Stored dataset items
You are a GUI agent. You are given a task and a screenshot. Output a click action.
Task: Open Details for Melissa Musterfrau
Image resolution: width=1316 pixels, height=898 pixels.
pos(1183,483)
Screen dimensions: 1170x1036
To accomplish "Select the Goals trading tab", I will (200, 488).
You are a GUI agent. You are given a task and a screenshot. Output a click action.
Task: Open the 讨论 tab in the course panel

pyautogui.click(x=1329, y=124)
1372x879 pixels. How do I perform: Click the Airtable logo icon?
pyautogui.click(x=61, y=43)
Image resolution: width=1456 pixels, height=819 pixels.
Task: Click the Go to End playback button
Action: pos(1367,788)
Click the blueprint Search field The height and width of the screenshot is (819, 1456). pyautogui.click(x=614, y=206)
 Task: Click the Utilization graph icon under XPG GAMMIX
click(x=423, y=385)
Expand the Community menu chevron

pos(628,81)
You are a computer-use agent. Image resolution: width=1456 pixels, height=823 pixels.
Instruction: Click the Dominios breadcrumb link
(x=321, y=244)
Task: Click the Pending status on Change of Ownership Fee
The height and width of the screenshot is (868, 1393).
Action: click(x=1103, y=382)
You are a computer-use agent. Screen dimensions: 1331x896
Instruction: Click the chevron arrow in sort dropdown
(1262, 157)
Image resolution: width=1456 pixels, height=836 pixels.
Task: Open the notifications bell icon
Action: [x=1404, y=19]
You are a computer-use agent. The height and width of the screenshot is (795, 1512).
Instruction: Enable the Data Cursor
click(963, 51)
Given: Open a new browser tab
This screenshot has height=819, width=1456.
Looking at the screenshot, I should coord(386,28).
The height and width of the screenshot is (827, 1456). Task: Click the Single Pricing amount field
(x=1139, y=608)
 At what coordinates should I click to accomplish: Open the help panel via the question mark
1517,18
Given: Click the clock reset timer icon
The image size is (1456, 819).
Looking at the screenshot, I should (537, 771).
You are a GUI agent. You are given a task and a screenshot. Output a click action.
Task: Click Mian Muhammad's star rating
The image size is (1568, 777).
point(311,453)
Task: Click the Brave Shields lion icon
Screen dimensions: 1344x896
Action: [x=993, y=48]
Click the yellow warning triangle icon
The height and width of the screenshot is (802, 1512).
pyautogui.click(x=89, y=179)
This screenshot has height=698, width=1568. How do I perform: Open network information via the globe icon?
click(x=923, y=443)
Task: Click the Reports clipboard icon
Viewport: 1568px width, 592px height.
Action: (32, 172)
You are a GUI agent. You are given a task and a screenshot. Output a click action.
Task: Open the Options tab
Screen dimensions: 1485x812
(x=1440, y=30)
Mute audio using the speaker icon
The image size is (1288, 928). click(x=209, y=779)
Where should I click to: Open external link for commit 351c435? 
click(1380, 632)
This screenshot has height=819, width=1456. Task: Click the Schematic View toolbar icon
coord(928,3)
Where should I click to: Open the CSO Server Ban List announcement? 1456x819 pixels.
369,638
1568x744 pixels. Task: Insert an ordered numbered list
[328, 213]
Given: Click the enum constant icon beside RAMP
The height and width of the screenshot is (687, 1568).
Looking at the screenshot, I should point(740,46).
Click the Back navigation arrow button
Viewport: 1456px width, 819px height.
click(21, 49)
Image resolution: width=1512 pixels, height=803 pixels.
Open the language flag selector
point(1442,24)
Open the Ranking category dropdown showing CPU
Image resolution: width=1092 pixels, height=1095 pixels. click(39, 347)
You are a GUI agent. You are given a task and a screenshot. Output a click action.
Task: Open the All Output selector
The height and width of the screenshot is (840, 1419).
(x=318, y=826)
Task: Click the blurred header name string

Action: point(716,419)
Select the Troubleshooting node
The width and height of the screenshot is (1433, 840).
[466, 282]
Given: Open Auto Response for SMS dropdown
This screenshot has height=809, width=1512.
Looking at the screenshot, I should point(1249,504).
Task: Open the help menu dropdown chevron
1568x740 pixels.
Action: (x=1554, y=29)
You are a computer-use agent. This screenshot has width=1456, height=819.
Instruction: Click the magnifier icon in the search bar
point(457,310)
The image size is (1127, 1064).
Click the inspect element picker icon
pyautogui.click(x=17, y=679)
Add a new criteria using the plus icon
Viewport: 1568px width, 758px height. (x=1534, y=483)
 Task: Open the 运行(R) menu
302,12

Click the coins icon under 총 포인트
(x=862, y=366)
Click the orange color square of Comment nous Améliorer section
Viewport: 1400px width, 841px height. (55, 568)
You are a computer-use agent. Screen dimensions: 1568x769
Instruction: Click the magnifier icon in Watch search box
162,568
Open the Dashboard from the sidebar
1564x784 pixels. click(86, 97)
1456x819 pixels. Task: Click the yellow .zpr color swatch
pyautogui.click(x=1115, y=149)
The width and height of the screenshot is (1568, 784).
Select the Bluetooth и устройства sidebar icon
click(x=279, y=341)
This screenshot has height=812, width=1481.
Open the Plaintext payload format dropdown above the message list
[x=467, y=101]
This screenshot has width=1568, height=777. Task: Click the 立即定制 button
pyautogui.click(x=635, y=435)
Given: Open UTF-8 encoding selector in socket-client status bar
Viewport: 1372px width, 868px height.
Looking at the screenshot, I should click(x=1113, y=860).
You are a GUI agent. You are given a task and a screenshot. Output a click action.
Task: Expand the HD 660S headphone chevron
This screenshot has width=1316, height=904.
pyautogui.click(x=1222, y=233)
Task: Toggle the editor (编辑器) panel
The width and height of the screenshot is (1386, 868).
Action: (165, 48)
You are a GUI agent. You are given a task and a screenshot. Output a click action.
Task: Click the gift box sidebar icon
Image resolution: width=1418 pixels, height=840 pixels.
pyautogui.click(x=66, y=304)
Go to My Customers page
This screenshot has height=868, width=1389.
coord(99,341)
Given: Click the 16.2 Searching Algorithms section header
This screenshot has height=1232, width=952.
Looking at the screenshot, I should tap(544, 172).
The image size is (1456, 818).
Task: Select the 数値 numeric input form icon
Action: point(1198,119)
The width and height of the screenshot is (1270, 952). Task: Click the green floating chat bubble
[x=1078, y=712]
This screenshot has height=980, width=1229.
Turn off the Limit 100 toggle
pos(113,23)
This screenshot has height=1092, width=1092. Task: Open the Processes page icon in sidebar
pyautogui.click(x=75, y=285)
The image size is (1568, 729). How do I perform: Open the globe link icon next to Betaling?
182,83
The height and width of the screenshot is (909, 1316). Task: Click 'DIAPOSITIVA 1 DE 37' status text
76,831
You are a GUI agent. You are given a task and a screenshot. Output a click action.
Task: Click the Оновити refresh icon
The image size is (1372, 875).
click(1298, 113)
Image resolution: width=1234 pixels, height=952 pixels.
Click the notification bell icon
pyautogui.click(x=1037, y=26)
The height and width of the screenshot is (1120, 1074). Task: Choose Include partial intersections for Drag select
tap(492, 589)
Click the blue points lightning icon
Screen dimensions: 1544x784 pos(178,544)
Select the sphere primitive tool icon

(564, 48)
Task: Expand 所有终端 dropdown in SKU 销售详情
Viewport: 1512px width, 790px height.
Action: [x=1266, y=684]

■ Work request
Keeping each line exactly as it is, retype all of the data.

■ Response below
You are a GUI agent. You are given a task and a screenshot. Output a click action.
Task: Open Details for Melissa Musterfrau
Image resolution: width=1316 pixels, height=898 pixels.
pos(1183,483)
Screen dimensions: 1170x1036
To accomplish "Select the Goals trading tab", I will (200, 488).
You are a GUI agent. You are given a task and a screenshot. Output a click action.
Task: Open the 讨论 tab in the course panel

pyautogui.click(x=1329, y=124)
1372x879 pixels. How do I perform: Click the Airtable logo icon?
pyautogui.click(x=61, y=43)
Image resolution: width=1456 pixels, height=819 pixels.
Task: Click the Go to End playback button
Action: pos(1367,788)
Click the blueprint Search field The height and width of the screenshot is (819, 1456). pyautogui.click(x=614, y=206)
 Task: Click the Utilization graph icon under XPG GAMMIX
click(x=423, y=385)
Expand the Community menu chevron

pos(628,81)
You are a computer-use agent. Image resolution: width=1456 pixels, height=823 pixels.
Instruction: Click the Dominios breadcrumb link
(x=321, y=244)
Task: Click the Pending status on Change of Ownership Fee
The height and width of the screenshot is (868, 1393).
Action: click(x=1103, y=382)
You are a computer-use agent. Screen dimensions: 1331x896
Instruction: Click the chevron arrow in sort dropdown
(1262, 157)
Image resolution: width=1456 pixels, height=836 pixels.
Task: Open the notifications bell icon
Action: [x=1404, y=19]
You are a computer-use agent. The height and width of the screenshot is (795, 1512).
Instruction: Enable the Data Cursor
click(963, 51)
Given: Open a new browser tab
This screenshot has height=819, width=1456.
Looking at the screenshot, I should coord(386,28).
The height and width of the screenshot is (827, 1456). Task: Click the Single Pricing amount field
(x=1139, y=608)
 At what coordinates should I click to accomplish: Open the help panel via the question mark
1517,18
Given: Click the clock reset timer icon
The image size is (1456, 819).
Looking at the screenshot, I should (537, 771).
You are a GUI agent. You are given a task and a screenshot. Output a click action.
Task: Click Mian Muhammad's star rating
The image size is (1568, 777).
point(311,453)
Task: Click the Brave Shields lion icon
Screen dimensions: 1344x896
Action: [x=993, y=48]
Click the yellow warning triangle icon
The height and width of the screenshot is (802, 1512).
pyautogui.click(x=89, y=179)
This screenshot has height=698, width=1568. How do I perform: Open network information via the globe icon?
click(x=923, y=443)
Task: Click the Reports clipboard icon
Viewport: 1568px width, 592px height.
Action: (32, 172)
You are a GUI agent. You are given a task and a screenshot. Output a click action.
Task: Open the Options tab
Screen dimensions: 1485x812
(x=1440, y=30)
Mute audio using the speaker icon
The image size is (1288, 928). click(x=209, y=779)
Where should I click to: Open external link for commit 351c435? 
click(1380, 632)
This screenshot has height=819, width=1456. Task: Click the Schematic View toolbar icon
coord(928,3)
Where should I click to: Open the CSO Server Ban List announcement? 1456x819 pixels.
369,638
1568x744 pixels. Task: Insert an ordered numbered list
[328, 213]
Given: Click the enum constant icon beside RAMP
The height and width of the screenshot is (687, 1568).
Looking at the screenshot, I should point(740,46).
Click the Back navigation arrow button
Viewport: 1456px width, 819px height.
click(21, 49)
Image resolution: width=1512 pixels, height=803 pixels.
Open the language flag selector
point(1442,24)
Open the Ranking category dropdown showing CPU
Image resolution: width=1092 pixels, height=1095 pixels. click(39, 347)
You are a GUI agent. You are given a task and a screenshot. Output a click action.
Task: Open the All Output selector
The height and width of the screenshot is (840, 1419).
(x=318, y=826)
Task: Click the blurred header name string

Action: point(716,419)
Select the Troubleshooting node
The width and height of the screenshot is (1433, 840).
[466, 282]
Given: Open Auto Response for SMS dropdown
This screenshot has height=809, width=1512.
Looking at the screenshot, I should point(1249,504).
Task: Open the help menu dropdown chevron
1568x740 pixels.
Action: (x=1554, y=29)
You are a computer-use agent. This screenshot has width=1456, height=819.
Instruction: Click the magnifier icon in the search bar
point(457,310)
The image size is (1127, 1064).
Click the inspect element picker icon
pyautogui.click(x=17, y=679)
Add a new criteria using the plus icon
Viewport: 1568px width, 758px height. (x=1534, y=483)
 Task: Open the 运行(R) menu
302,12

Click the coins icon under 총 포인트
(x=862, y=366)
Click the orange color square of Comment nous Améliorer section
Viewport: 1400px width, 841px height. (55, 568)
You are a computer-use agent. Screen dimensions: 1568x769
Instruction: Click the magnifier icon in Watch search box
162,568
Open the Dashboard from the sidebar
1564x784 pixels. click(86, 97)
1456x819 pixels. Task: Click the yellow .zpr color swatch
pyautogui.click(x=1115, y=149)
The width and height of the screenshot is (1568, 784).
Select the Bluetooth и устройства sidebar icon
click(x=279, y=341)
This screenshot has height=812, width=1481.
Open the Plaintext payload format dropdown above the message list
[x=467, y=101]
This screenshot has width=1568, height=777. Task: Click the 立即定制 button
pyautogui.click(x=635, y=435)
Given: Open UTF-8 encoding selector in socket-client status bar
Viewport: 1372px width, 868px height.
Looking at the screenshot, I should click(x=1113, y=860).
You are a GUI agent. You are given a task and a screenshot. Output a click action.
Task: Expand the HD 660S headphone chevron
This screenshot has width=1316, height=904.
pyautogui.click(x=1222, y=233)
Task: Toggle the editor (编辑器) panel
The width and height of the screenshot is (1386, 868).
Action: (165, 48)
You are a GUI agent. You are given a task and a screenshot. Output a click action.
Task: Click the gift box sidebar icon
Image resolution: width=1418 pixels, height=840 pixels.
pyautogui.click(x=66, y=304)
Go to My Customers page
This screenshot has height=868, width=1389.
coord(99,341)
Given: Click the 16.2 Searching Algorithms section header
This screenshot has height=1232, width=952.
Looking at the screenshot, I should tap(544, 172).
The image size is (1456, 818).
Task: Select the 数値 numeric input form icon
Action: point(1198,119)
The width and height of the screenshot is (1270, 952). Task: Click the green floating chat bubble
[x=1078, y=712]
This screenshot has height=980, width=1229.
Turn off the Limit 100 toggle
pos(113,23)
This screenshot has height=1092, width=1092. Task: Open the Processes page icon in sidebar
pyautogui.click(x=75, y=285)
The image size is (1568, 729). How do I perform: Open the globe link icon next to Betaling?
182,83
The height and width of the screenshot is (909, 1316). Task: Click 'DIAPOSITIVA 1 DE 37' status text
76,831
You are a GUI agent. You are given a task and a screenshot. Output a click action.
Task: Click the Оновити refresh icon
The image size is (1372, 875).
click(1298, 113)
Image resolution: width=1234 pixels, height=952 pixels.
Click the notification bell icon
pyautogui.click(x=1037, y=26)
The height and width of the screenshot is (1120, 1074). Task: Choose Include partial intersections for Drag select
tap(492, 589)
Click the blue points lightning icon
Screen dimensions: 1544x784 pos(178,544)
Select the sphere primitive tool icon

(564, 48)
Task: Expand 所有终端 dropdown in SKU 销售详情
Viewport: 1512px width, 790px height.
Action: [x=1266, y=684]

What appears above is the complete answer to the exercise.